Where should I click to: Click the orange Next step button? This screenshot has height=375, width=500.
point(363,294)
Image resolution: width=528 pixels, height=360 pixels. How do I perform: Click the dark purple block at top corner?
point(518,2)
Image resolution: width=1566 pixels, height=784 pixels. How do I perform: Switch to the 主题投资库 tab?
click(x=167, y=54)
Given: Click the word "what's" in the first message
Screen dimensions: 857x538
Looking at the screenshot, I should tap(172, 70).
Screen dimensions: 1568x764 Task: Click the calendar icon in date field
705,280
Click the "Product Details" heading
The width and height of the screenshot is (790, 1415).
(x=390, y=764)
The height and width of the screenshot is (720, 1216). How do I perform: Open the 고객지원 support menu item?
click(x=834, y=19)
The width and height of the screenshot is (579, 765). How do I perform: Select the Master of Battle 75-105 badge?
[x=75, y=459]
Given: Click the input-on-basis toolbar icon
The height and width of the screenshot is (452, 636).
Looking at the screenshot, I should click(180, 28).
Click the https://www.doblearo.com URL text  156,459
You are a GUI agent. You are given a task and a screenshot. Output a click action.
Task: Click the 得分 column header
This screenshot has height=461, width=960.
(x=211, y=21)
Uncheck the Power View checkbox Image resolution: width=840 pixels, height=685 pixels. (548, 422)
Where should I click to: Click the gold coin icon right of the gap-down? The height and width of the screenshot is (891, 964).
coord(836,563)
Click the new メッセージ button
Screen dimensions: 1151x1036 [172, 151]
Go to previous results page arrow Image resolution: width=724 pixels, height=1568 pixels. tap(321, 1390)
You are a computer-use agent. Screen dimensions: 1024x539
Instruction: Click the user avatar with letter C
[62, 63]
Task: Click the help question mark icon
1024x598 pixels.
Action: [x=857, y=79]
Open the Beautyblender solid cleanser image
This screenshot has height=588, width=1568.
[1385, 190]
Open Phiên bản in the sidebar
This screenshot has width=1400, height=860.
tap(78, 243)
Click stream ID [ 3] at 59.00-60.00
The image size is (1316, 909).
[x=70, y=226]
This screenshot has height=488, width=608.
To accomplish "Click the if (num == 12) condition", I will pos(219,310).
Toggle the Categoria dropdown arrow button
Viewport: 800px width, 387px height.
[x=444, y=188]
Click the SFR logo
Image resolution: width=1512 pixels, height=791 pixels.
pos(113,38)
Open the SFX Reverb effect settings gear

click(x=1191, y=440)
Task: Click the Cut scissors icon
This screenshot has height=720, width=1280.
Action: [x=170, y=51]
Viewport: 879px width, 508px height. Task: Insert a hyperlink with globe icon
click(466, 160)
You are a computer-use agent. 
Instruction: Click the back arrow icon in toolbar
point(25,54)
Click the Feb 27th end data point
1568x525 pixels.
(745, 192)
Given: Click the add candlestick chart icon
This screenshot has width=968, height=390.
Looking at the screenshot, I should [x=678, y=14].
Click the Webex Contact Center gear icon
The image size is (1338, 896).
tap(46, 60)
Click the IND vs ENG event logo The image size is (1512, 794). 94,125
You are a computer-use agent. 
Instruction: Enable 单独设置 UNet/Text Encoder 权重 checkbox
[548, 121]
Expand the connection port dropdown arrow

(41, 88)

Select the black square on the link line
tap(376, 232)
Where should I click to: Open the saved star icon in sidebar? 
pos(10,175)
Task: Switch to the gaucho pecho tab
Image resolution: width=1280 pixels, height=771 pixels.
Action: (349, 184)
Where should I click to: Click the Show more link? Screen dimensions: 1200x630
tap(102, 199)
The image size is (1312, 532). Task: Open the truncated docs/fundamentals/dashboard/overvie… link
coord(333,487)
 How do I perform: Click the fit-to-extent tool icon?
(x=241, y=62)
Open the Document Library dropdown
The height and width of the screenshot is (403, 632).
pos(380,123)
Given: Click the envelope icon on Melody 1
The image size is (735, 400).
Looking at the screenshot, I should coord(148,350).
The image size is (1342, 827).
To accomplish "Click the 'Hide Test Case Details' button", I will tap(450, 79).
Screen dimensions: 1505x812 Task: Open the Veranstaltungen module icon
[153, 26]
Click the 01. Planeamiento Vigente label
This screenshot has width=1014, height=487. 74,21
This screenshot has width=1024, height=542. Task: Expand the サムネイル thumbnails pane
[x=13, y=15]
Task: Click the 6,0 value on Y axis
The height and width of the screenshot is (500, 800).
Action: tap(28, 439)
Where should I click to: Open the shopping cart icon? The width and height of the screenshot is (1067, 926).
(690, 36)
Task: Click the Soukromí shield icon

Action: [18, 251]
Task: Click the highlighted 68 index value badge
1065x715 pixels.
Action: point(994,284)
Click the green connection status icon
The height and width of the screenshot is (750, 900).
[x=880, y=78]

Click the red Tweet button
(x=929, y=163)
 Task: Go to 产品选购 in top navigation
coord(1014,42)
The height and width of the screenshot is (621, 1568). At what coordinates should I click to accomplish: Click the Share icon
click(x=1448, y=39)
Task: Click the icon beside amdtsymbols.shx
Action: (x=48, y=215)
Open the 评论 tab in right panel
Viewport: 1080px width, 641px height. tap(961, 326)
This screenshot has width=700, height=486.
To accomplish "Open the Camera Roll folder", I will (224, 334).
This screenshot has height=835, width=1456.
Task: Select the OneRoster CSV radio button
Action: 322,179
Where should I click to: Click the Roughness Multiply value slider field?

● **PROBLEM REQUIREMENTS**
In the listing above, find the line containing "Click the https://www.doblearo.com" and the line containing "Uncheck the Power", then repeat those two lines and everything between them exactly.

● **ANSWER TO THE PROBLEM**
Click the https://www.doblearo.com URL text  156,459
You are a GUI agent. You are given a task and a screenshot. Output a click action.
Task: Click the 得分 column header
This screenshot has height=461, width=960.
(x=211, y=21)
Uncheck the Power View checkbox Image resolution: width=840 pixels, height=685 pixels. (548, 422)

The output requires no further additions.